#### GIVEN ENTRIES:
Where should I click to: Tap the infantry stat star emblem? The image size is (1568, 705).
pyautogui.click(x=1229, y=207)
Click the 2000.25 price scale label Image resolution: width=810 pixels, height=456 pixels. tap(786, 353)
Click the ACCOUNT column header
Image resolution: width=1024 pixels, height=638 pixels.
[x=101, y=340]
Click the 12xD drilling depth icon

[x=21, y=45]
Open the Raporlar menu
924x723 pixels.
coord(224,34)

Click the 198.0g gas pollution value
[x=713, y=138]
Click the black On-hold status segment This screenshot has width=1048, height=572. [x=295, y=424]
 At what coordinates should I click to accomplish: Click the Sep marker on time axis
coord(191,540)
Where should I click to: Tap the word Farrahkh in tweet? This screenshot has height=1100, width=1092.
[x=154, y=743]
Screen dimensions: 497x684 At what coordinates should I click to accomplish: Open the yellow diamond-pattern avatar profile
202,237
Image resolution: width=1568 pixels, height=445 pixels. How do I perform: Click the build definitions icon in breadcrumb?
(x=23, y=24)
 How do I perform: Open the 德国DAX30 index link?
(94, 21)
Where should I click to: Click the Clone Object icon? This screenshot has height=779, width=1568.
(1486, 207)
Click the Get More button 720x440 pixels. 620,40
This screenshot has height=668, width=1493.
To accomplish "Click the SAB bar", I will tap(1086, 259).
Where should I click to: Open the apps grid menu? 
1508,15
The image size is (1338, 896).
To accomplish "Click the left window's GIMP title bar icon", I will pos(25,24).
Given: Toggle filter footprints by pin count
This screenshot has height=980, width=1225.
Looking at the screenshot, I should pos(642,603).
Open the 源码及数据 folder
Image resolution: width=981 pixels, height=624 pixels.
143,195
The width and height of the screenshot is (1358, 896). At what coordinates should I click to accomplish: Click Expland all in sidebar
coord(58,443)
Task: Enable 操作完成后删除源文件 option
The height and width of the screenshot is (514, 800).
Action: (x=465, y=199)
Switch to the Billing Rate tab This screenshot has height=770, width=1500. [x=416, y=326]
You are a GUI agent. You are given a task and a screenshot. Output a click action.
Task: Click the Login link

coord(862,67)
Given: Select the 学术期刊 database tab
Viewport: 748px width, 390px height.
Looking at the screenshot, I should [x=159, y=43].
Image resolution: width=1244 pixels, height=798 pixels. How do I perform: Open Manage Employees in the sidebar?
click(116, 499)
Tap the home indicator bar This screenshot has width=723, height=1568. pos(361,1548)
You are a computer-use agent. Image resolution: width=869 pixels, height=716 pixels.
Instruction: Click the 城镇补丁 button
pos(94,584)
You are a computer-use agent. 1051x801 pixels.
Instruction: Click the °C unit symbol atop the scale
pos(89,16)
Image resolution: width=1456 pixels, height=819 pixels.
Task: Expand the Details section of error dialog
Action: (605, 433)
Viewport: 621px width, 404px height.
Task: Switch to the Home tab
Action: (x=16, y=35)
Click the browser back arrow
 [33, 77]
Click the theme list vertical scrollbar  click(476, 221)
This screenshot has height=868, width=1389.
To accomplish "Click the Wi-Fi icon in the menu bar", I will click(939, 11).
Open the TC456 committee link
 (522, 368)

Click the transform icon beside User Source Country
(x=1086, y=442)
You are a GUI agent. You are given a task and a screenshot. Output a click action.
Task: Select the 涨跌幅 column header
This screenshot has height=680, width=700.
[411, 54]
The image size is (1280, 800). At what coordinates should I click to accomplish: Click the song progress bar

#### TASK TO COMPLETE:
Look through the data above. Each line containing the word "agent" needs to be copied.

#### RESULT OF THIS TASK:
You are a GUI agent. You are given a task and a screenshot. Output a click action.
You are a computer-use agent. Image resolution: width=869 pixels, height=716 pixels.
You are a computer-use agent. 1051x801 pixels.
You are a GUI agent. You are given a task and a screenshot. Output a click action.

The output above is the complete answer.